3.4Where a requirement is, or is to be, made in accordance with rule 3.3—
(a)the owners may make a scheme decision authorising a manager or at least two other persons (whether or not owners) to operate the maintenance account on behalf of the owners,
(b)there must be contained in or attached to the notice to be given under rule 3.3 a note comprising a summary of the nature and extent of the maintenance to be carried out together with the following information—
(i)the estimated cost of carrying out that maintenance,
(ii)why the estimate is considered a reasonable estimate,
(iii)how the sum required from the owner in question and the apportionment among the owners have been arrived at,
(iv)what the apportioned shares of the other owners are,
(v)the date on which the decision to carry out the maintenance was made and the names of those by whom it was made,
(vi)a timetable for the carrying out of the maintenance, including the dates by which it is proposed the maintenance will be commenced and completed,
(vii)the location and number of the maintenance account, and
(viii)the names and addresses of the persons who will be authorised to operate that account on behalf of the owners,
(c)the maintenance account to be nominated under rule 3.3 must be a bank or building society account which is interest bearing, and the authority of at least two persons or of a manager on whom has been conferred the right to give authority, must be required for any payment from it,
(d)if a modification or revocation under rule 3.1(i) affects the information contained in the notice or the note referred to in paragraph (b) above, the information must be sent again, modified accordingly, to the owners,
(e)an owner is entitled to inspect, at any reasonable time, any tender received in connection with the maintenance to be carried out,
(f)the notice to be given under rule 3.3 may specify a date as a refund date for the purposes of paragraph (g)(i) below,
(i)the maintenance is not commenced by—
(A)where the notice under rule 3.3 specifies a refund date, that date, or
(B)where that notice does not specify such a date, the twenty-eighth day after the proposed date for its commencement as specified in the notice by virtue of paragraph (b)(vi) above, and
(ii)a depositor demands, by written notice, from the persons authorised under paragraph (a) above repayment (with accrued interest) of such sum as has been deposited by that person in compliance with the scheme decision under rule 3.2(c),
the depositor is entitled to be repaid accordingly, except that no requirement to make repayment in compliance with a notice under sub-paragraph (ii) arises if the persons so authorised do not receive that notice before the maintenance is commenced,
(h)such sums as are held in the maintenance account by virtue of rule 3.3 are held in trust for all the depositors, for the purpose of being used by the persons authorised to make payments from the account as payment for the maintenance,
(i)any sums held in the maintenance account after all sums payable in respect of the maintenance carried out have been paid shall be shared among the depositors—
(i)by repaying each depositor, with any accrued interest and after deduction of that person’s apportioned share of the actual cost of the maintenance, the sum which the person deposited, or
(ii)in such other way as the depositors agree in writing.
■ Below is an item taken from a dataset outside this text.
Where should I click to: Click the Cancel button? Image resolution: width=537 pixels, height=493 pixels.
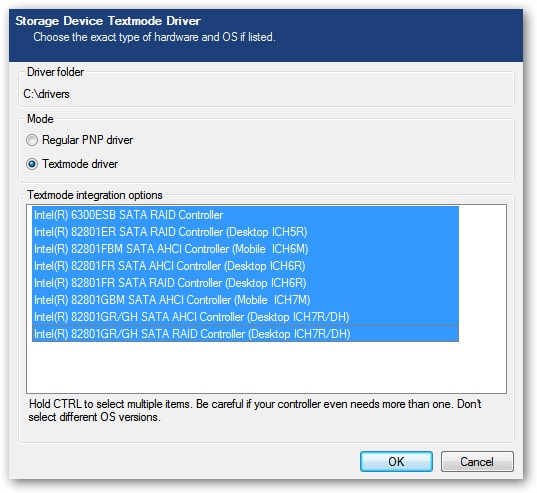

3.5A vote in favour of a scheme decision under rule 3.1(g) is not to be counted if—
(a)the owner exercising the vote, or
(b)where the vote is exercised by a person nominated by an owner—
(i)that person, or
(ii)the owner who nominated that person,
is the owner or an owner who, by virtue of the decision, would not be required to pay as mentioned in that rule.
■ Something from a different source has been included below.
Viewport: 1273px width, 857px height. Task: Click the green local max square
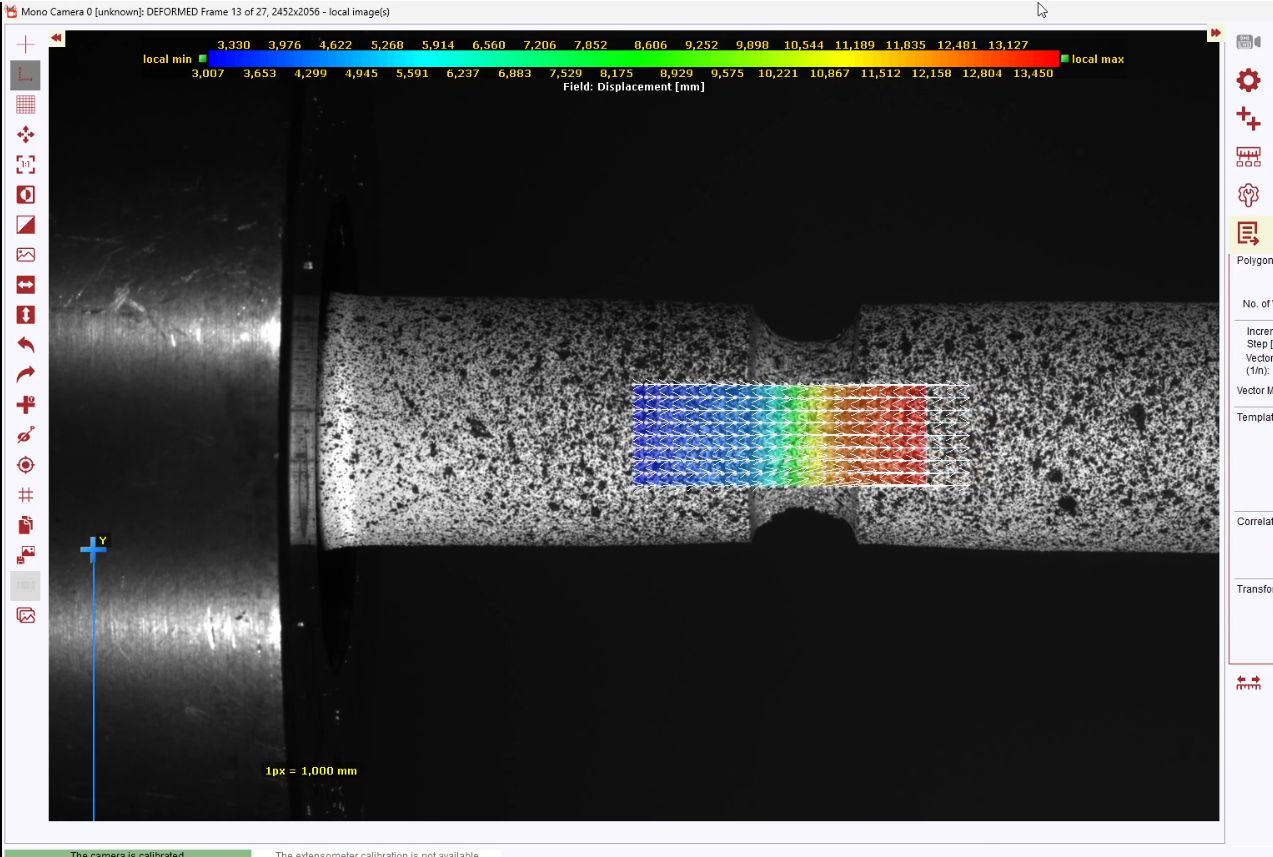click(x=1065, y=59)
4.1Except in so far as rule 5 applies, this rule provides for the apportionment of liability among the owners for any of the following costs—
(a)any costs arising from any maintenance or inspection of scheme property where the maintenance or inspection is in pursuance of, or authorised by, a scheme decision,
(b)any remuneration payable to a person appointed to manage the carrying out of such maintenance as is mentioned in paragraph (a),
(c)running costs relating to any scheme property (other than costs incurred solely for the benefit of one flat),
(d)any costs recoverable by a local authority in respect of work relating to any scheme property carried out by them by virtue of any enactment,
(e)any remuneration payable to any manager,
(f)the cost of any common insurance to cover the tenement,
(g)the cost of installing a system enabling entry to the tenement to be controlled from each flat,
(h)any costs relating to the calculation of the floor area of any flat, where such calculation is necessary for the purpose of determining the share of any other costs for which each owner is liable,
(i)any other costs relating to the management of scheme property,
and a reference in this scheme to “scheme costs” is a reference to any of the costs mentioned in paragraphs (a) to (i).
4.2Except as provided in rule 4.3, if any scheme costs mentioned in rule 4.1(a) to (d) relate to—
(a)the scheme property mentioned in rule 1.2(a), then those costs are shared among the owners in the proportions in which the owners share ownership of that property,
(b)the scheme property mentioned in rule 1.2(b) or (c), then—
(i)in any case where the floor area of the largest (or larger) flat is more than one and a half times that of the smallest (or smaller) flat, each owner is liable to contribute towards those costs in the proportion which the floor area of that owner’s flat bears to the total floor area of all (or both) the flats,
(ii)in any other case, those costs are shared equally among the flats,
and each owner is liable accordingly.
(a)any scheme costs mentioned in rule 4.1(a) to (d) relate to the roof over the close, and
(b)that roof is common property by virtue of section 3(1)(a) of this Act,
then, despite the fact that the roof is scheme property mentioned in rule 1.2(a), paragraph (b) of rule 4.2 shall apply for the purpose of apportioning liability for those costs.
4.4Any scheme costs mentioned in rule 4.1(f) are shared among the flats—
(a)where the costs relate to common insurance arranged by virtue of rule 3.1(e), in such proportions as may be determined by the owners by virtue of that rule, or
(b)where the costs relate to common insurance arranged by virtue of a tenement burden, equally,
and each owner is liable accordingly.
4.5Any scheme costs mentioned in rule 4.1(e), (g), (h) or (i) are shared equally among the flats, and each owner is liable accordingly.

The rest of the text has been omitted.